■ The task
Using the data below, restate exactly every line from the one with "Given: Open the Transitions ribbon tab" up to and including the one with "Task: Go to previous 7 days departure arrow". No picture belongs in it.

■ Records
--------------------
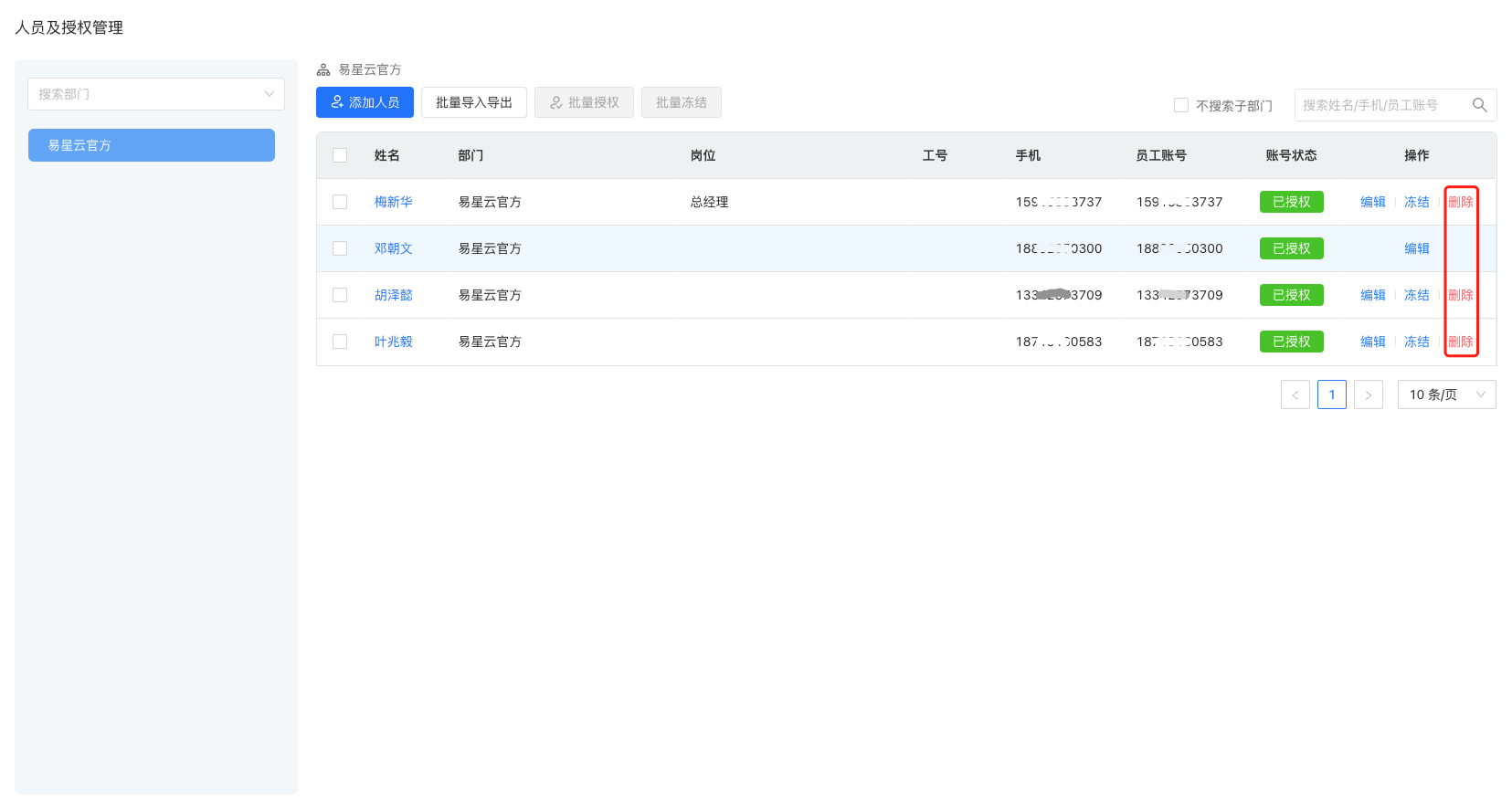Toggle the 不搜索子部门 checkbox
This screenshot has height=810, width=1512.
pyautogui.click(x=1181, y=105)
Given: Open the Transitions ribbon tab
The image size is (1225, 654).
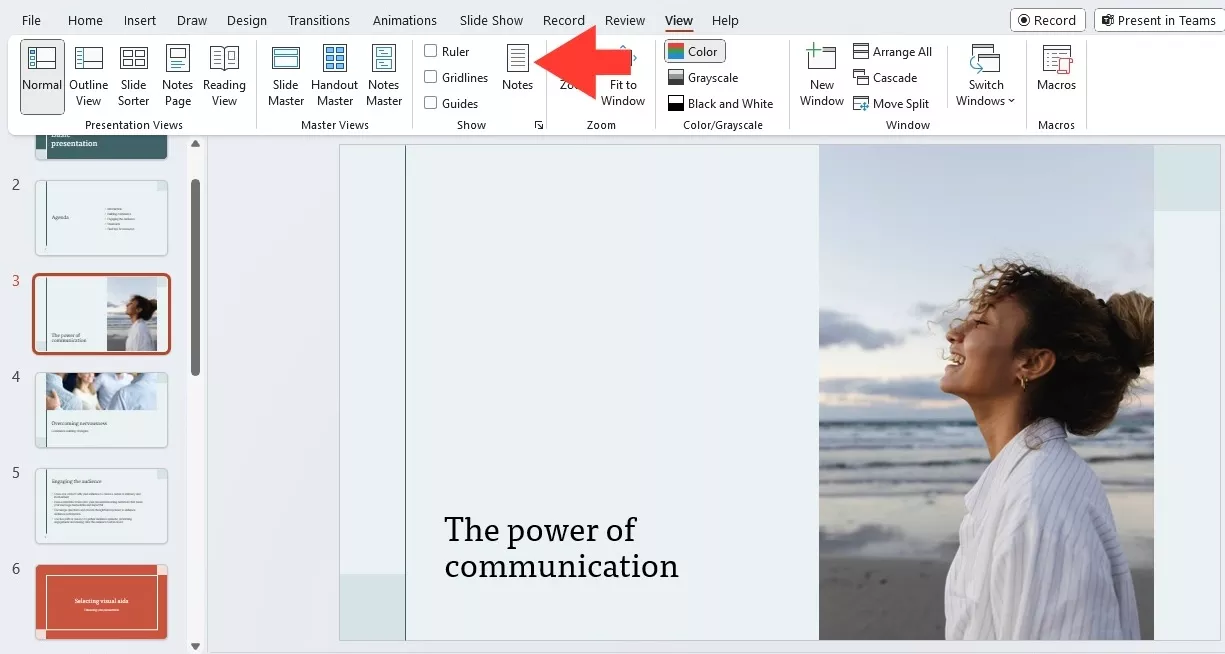Looking at the screenshot, I should click(x=318, y=20).
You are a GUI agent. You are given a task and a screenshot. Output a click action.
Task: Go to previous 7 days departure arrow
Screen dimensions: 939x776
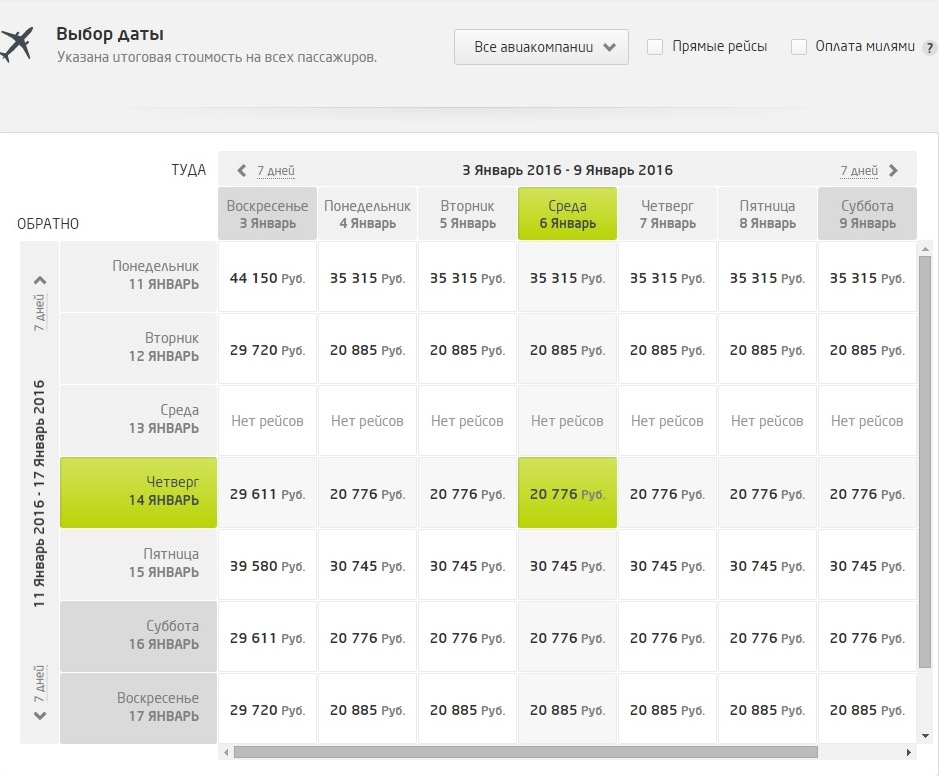[x=241, y=171]
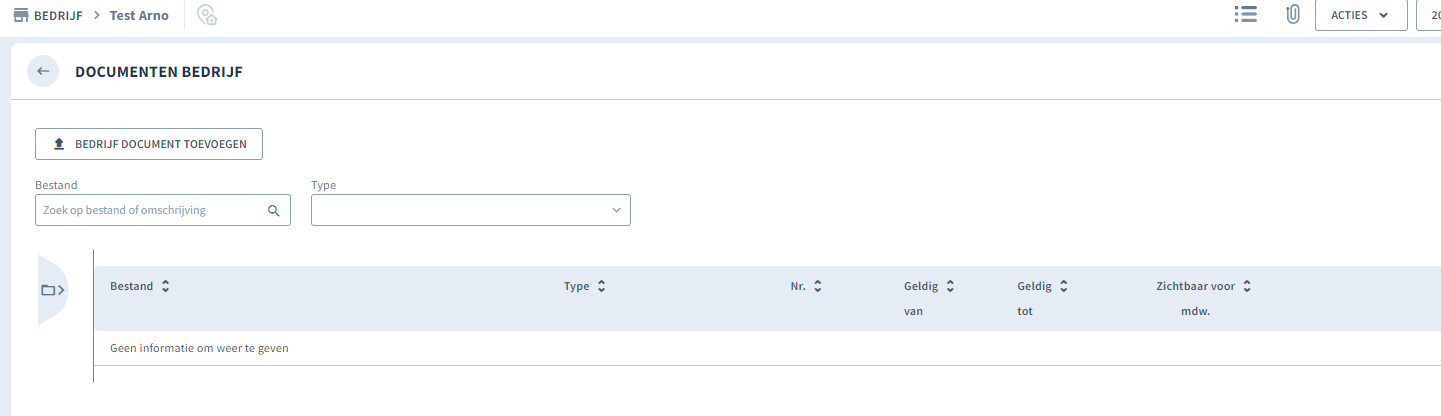The height and width of the screenshot is (416, 1441).
Task: Click the location pin icon near Test Arno
Action: coord(207,15)
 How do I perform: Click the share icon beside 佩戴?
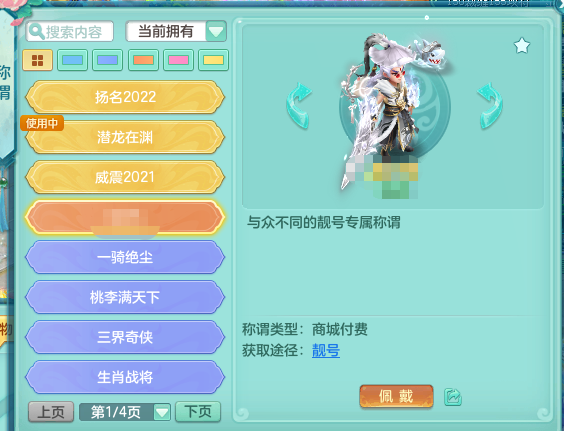(452, 397)
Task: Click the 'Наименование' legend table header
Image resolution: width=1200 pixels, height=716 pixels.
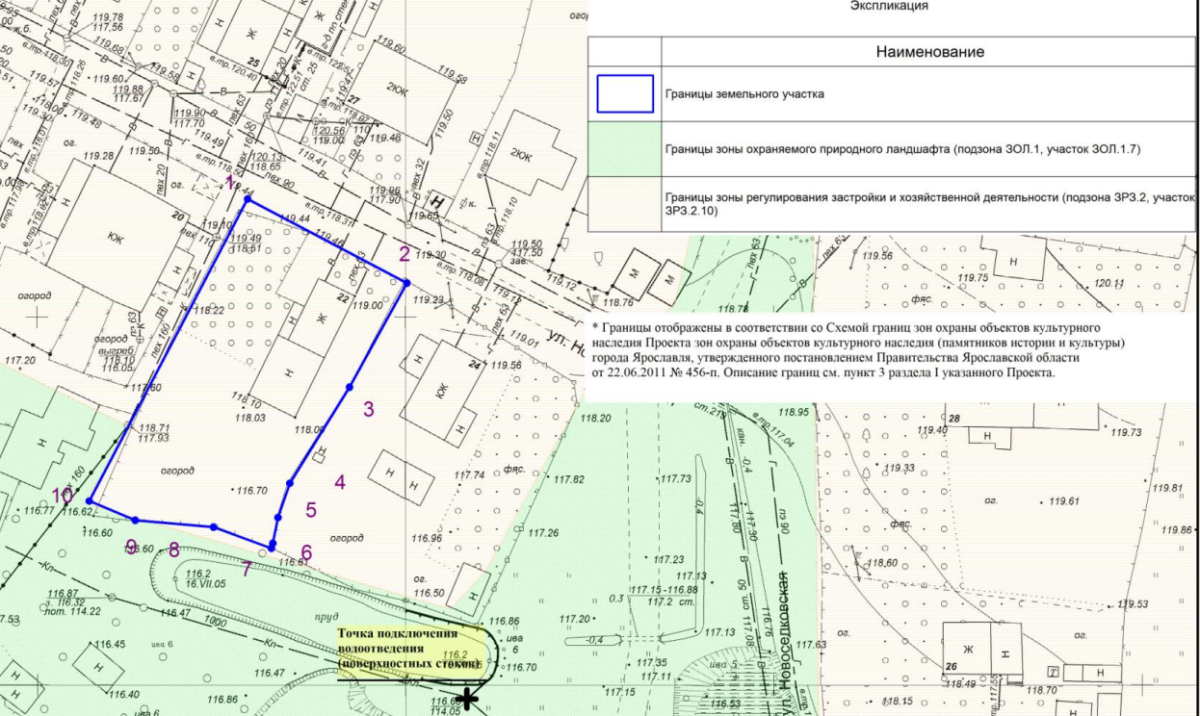Action: click(x=930, y=52)
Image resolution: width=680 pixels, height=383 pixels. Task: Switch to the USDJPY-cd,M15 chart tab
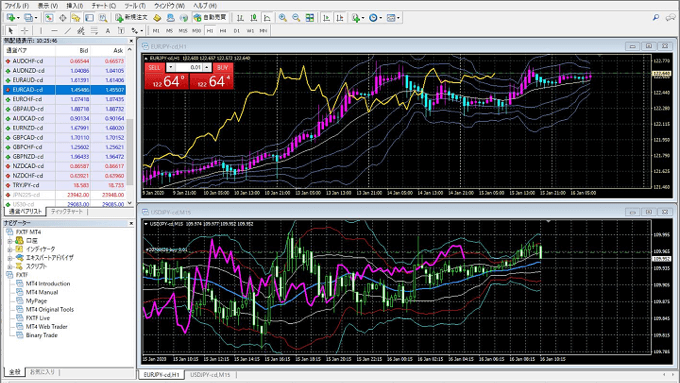coord(210,375)
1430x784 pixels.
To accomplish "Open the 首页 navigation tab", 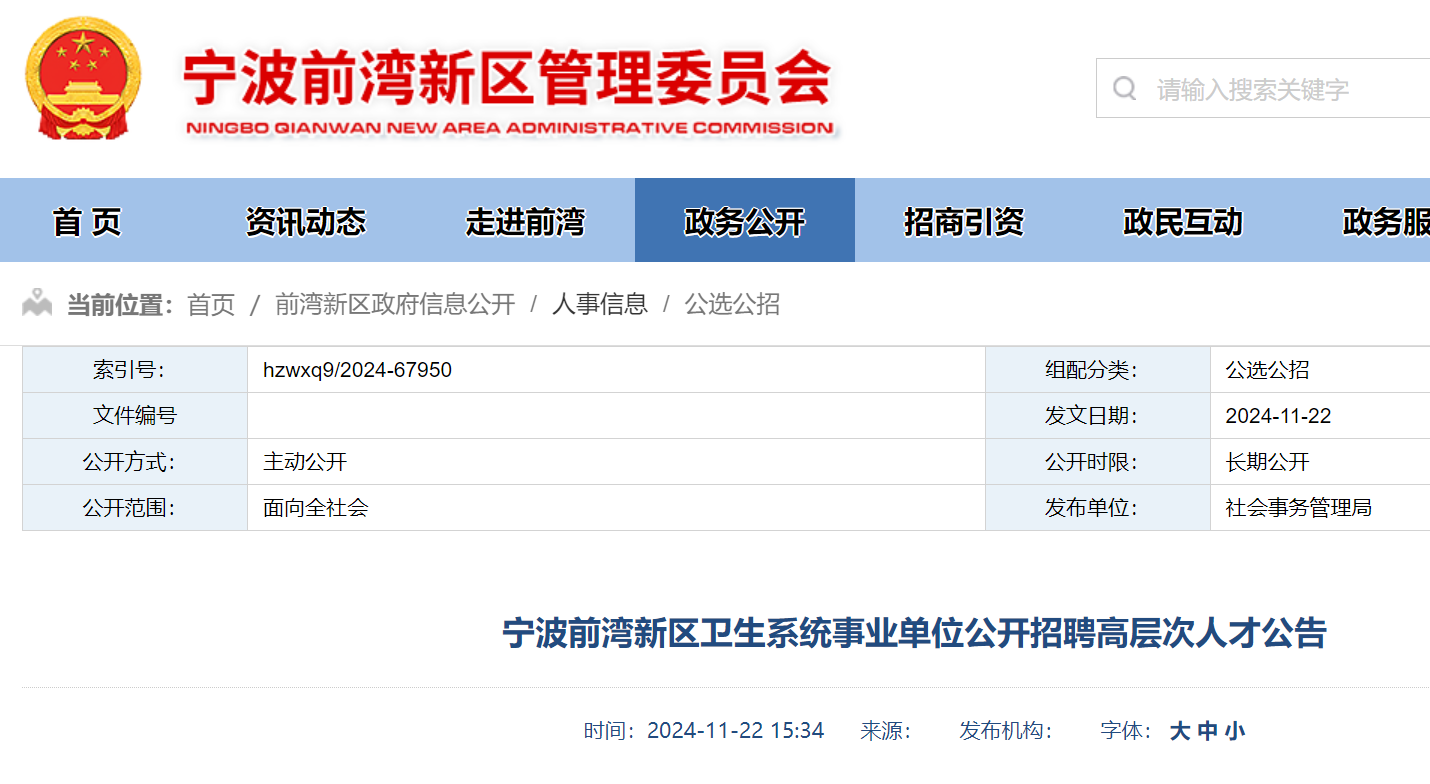I will click(x=87, y=221).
--------------------
■ Solution to this problem
Given: Open the Transitions ribbon tab
The image size is (1225, 654).
Looking at the screenshot, I should click(x=318, y=20).
You are a GUI agent. You are given a task and a screenshot. Output a click action.
Task: Go to previous 7 days departure arrow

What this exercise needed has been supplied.